**INFORMATION SUPPLIED**

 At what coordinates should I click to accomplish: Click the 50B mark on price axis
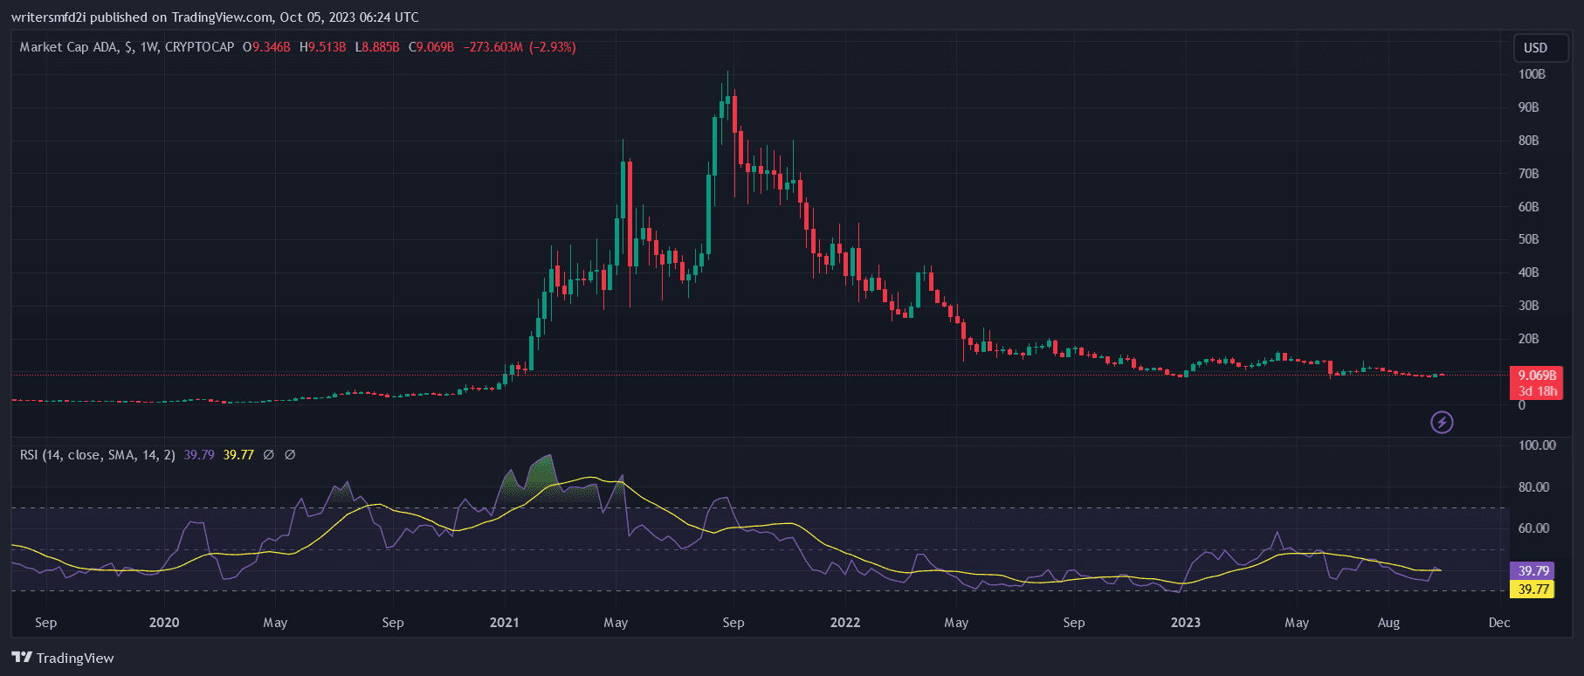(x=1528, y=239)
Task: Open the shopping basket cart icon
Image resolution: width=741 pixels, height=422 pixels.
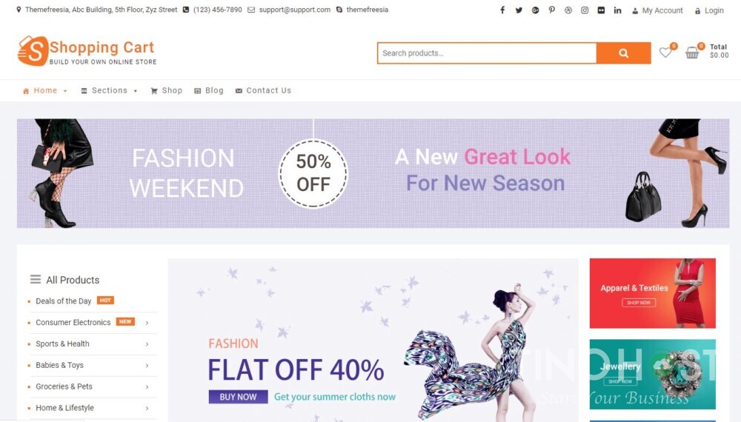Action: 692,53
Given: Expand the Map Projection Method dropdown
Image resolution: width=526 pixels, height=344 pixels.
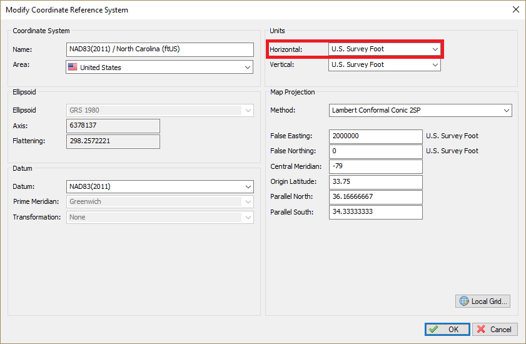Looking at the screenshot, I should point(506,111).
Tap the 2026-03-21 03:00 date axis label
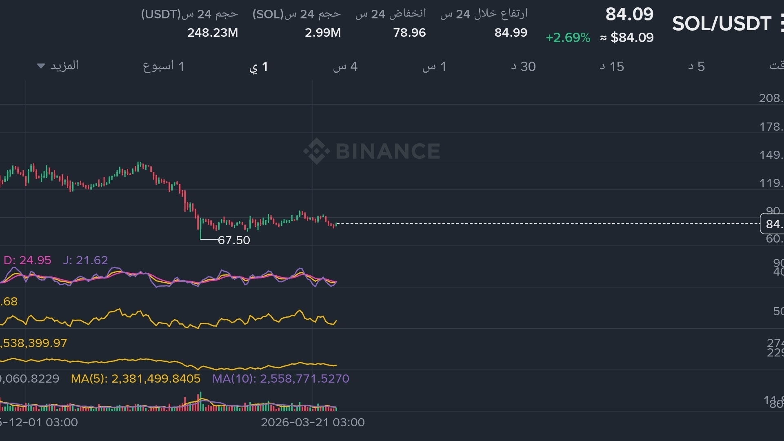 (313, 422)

**THE REQUEST**
Please pull out every line of text from the data above, word for word, and leave the pictures out.

**RESPONSE BELOW**
 At what coordinates should I click to accomplish: Click the 50B mark on price axis
(x=1528, y=239)
Task: Open the shopping basket cart icon
Image resolution: width=741 pixels, height=422 pixels.
Action: 692,53
Given: Expand the Map Projection Method dropdown
Image resolution: width=526 pixels, height=344 pixels.
Looking at the screenshot, I should point(506,111).
Tap the 2026-03-21 03:00 date axis label
 (313, 422)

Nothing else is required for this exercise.